Problem details: Please edit the stretch from the line containing "Click MEDAWAR Aston in the table" through the line containing "Click the lock" by putting "lens" in place of "magnifier" and keeping everything else the same. Return only those lines.

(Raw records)
=-=-=-=-=

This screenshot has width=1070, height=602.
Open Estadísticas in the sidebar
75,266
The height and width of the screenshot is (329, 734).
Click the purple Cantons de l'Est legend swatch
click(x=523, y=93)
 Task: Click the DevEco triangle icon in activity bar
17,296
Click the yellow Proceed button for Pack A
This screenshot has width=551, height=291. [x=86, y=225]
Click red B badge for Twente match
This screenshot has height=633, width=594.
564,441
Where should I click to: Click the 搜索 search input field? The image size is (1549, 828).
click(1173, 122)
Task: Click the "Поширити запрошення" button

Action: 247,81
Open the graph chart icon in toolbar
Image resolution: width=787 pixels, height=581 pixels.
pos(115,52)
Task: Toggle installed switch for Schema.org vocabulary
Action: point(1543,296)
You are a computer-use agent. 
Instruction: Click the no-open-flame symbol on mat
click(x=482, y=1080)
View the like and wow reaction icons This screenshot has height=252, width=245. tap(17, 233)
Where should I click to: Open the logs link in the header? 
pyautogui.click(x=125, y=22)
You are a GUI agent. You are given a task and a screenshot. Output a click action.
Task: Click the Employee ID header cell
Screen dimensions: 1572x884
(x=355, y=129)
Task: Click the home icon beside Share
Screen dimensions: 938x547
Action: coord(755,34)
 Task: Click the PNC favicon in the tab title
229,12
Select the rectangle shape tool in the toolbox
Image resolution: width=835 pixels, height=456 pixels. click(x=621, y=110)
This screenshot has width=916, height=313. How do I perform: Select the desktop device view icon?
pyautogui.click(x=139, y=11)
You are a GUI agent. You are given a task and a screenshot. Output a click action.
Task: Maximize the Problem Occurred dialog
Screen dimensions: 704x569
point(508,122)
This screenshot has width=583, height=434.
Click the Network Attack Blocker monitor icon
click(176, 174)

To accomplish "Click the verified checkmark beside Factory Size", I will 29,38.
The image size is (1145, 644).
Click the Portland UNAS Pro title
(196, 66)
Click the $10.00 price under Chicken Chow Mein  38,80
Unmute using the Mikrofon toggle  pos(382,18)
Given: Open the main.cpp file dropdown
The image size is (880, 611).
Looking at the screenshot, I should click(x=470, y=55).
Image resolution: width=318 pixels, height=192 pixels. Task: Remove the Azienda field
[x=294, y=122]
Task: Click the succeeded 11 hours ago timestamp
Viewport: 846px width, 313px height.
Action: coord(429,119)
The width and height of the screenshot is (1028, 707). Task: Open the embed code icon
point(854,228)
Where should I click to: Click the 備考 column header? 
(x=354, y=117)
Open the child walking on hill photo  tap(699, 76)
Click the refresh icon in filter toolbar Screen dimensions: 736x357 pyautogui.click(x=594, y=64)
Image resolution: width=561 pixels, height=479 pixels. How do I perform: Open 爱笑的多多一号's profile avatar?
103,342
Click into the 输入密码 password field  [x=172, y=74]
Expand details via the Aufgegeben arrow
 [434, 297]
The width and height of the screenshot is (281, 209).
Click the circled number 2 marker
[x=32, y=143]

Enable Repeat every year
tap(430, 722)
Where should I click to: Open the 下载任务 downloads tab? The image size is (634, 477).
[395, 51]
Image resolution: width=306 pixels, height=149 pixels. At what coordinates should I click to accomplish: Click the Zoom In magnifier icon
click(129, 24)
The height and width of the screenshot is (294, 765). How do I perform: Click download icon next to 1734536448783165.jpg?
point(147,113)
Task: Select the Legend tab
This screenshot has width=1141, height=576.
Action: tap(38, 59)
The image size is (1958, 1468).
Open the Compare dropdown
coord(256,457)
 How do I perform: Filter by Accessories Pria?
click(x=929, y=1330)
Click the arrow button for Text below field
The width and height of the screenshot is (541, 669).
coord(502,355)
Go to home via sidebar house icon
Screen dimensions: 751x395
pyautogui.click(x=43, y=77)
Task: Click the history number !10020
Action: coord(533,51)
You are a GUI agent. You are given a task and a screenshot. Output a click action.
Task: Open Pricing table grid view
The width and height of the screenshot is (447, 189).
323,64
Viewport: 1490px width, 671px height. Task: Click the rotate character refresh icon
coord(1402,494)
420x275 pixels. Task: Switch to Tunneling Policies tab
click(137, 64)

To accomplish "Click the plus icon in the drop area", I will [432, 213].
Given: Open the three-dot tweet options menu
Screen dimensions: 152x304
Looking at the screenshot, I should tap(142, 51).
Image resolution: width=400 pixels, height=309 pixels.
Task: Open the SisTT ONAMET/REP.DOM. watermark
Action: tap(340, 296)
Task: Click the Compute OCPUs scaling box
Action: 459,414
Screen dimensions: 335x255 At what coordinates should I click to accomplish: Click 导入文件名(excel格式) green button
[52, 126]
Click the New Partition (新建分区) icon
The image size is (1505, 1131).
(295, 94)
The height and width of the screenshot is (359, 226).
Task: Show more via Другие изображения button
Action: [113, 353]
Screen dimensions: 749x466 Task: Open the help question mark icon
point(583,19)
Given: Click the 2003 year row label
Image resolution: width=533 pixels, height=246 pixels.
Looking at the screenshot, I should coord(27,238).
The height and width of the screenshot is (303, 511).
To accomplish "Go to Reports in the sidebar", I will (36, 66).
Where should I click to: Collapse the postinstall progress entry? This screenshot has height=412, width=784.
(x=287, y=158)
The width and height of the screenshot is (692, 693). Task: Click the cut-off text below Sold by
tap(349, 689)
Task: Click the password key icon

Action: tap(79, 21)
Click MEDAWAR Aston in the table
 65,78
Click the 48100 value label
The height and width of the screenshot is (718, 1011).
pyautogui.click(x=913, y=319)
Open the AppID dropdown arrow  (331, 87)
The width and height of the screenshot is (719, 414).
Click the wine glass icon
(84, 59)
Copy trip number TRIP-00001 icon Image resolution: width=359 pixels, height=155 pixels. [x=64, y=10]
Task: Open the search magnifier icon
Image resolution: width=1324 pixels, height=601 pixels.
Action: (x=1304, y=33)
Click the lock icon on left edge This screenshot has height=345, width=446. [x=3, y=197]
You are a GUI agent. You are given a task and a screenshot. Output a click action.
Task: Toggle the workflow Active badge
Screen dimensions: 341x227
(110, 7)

=-=-=-=-=

In response:
Click MEDAWAR Aston in the table
 65,78
Click the 48100 value label
The height and width of the screenshot is (718, 1011).
pyautogui.click(x=913, y=319)
Open the AppID dropdown arrow  (331, 87)
The width and height of the screenshot is (719, 414).
Click the wine glass icon
(84, 59)
Copy trip number TRIP-00001 icon Image resolution: width=359 pixels, height=155 pixels. [x=64, y=10]
Task: Open the search lens icon
Image resolution: width=1324 pixels, height=601 pixels.
Action: (x=1304, y=33)
Click the lock icon on left edge This screenshot has height=345, width=446. [x=3, y=197]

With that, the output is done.